Istruzioni e requisiti » Elenca tutti i temi dei passi che, secondo la recensione riportata più avanti, la censura fascista e nazista amputava sistematicamente dalle opere narrative avviate alla pubblicazione.

Sezione del documento »
===

Translation under Fascism

Christopher Rundle & Kate Sturge (Eds) (2010)

Palgrave Macmillan: Basingstoke, pp.285, £ 55.00

Reviewed by: Andrea Fabbri

Gli studi sulla politica culturale attuata dai regimi autoritari di destra del primo dopoguerra (il Fascismo italiano e le dittature sorte in Europa ad imitazione di esso) si sono recentemente arricchiti di due pubblicazioni destinate a fare il punto su questo ambito di ricerca con particolare riferimento alla cosiddetta “industria delle traduzioni”: Christopher Rundle, Publishing Translations in Fascist Italy, Oxford: Peter Lang 2010 e Christopher Rundle and Kate Sturge (Eds.), Translation under Fascism, Basingstoke: Palgrave Macmillan 2010. La presente recensione tratterà quest’ultima opera.

L’analisi da un punto di vista politico della traduzione negli anni compresi tra la conquista del potere da parte di Mussolini e la Seconda Guerra Mondiale comincia a prendere corpo come corrente di studi a sé stante nel corso degli anni Novanta del secolo scorso. In tale decennio una ricerca pionieristica e, al tempo stesso, una pietra miliare per l’Italia è rappresentata dalla acuta e meticolosa disamina compiuta dallo storico Pietro Albonetti sulla grande mole di “pareri di lettura” espressi nel corso del Ventennio a proposito di romanzi stranieri dagli intellettuali facenti capo alla casa editrice Mondadori e sull’azione pervasiva attuata dalla censura fascista e anche nazista su molte delle opere narrative avviate alla pubblicazione, consistente nell’amputazione sistematica di passi aventi per tema i nuovi costumi, gli ardimenti dell’esperienza amorosa, le denunce sociali, le libere scelte delle donne, l’omosessualità, e le virtù degli ebrei o dei comunisti (Non c’è tutto nei romanzi. Leggere romanzi stranieri in una casa editrice negli anni ’30, Milano: Fondazione Arnoldo e Alberto Mondadori 1994).

===

Dati archiviati »
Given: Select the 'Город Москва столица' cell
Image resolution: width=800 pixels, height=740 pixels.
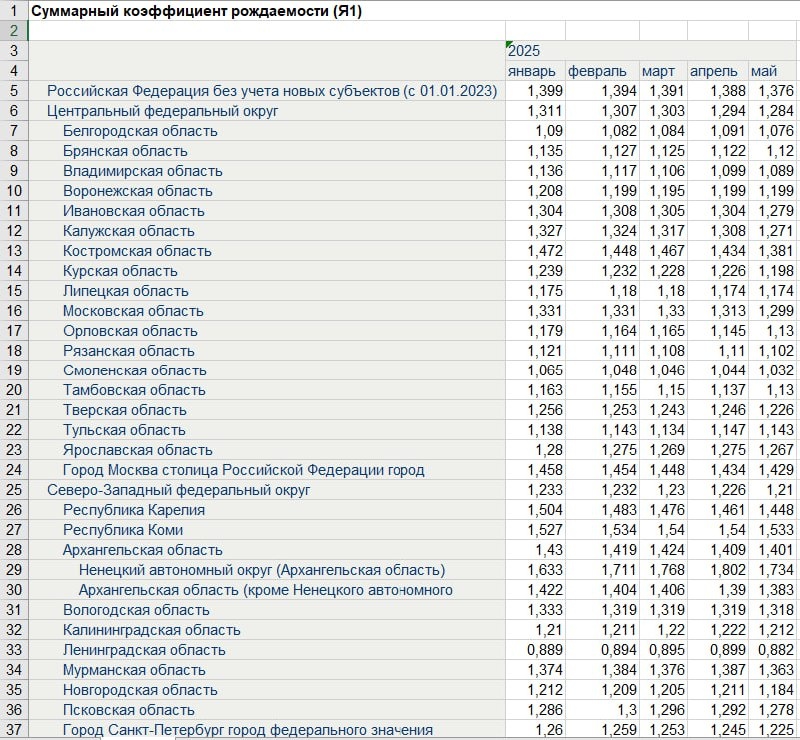Looking at the screenshot, I should pos(243,470).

===

Soluzione proposta »
- i nuovi costumi
- gli ardimenti dell’esperienza amorosa
- le denunce sociali
- le libere scelte delle donne
- l’omosessualità
- le virtù degli ebrei o dei comunisti